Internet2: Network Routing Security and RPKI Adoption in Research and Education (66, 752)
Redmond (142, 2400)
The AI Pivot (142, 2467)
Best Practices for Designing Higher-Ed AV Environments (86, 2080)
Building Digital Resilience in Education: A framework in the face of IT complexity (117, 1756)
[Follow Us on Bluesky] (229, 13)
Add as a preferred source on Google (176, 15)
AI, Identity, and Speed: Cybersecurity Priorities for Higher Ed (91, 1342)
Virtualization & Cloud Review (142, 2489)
- - -
YOUR TASK: Return the data in full, exactly as it appears above.

SOLUTION TO THE EXERCISE:
Internet2: Network Routing Security and RPKI Adoption in Research and Education (66, 752)
Redmond (142, 2400)
The AI Pivot (142, 2467)
Best Practices for Designing Higher-Ed AV Environments (86, 2080)
Building Digital Resilience in Education: A framework in the face of IT complexity (117, 1756)
[Follow Us on Bluesky] (229, 13)
Add as a preferred source on Google (176, 15)
AI, Identity, and Speed: Cybersecurity Priorities for Higher Ed (91, 1342)
Virtualization & Cloud Review (142, 2489)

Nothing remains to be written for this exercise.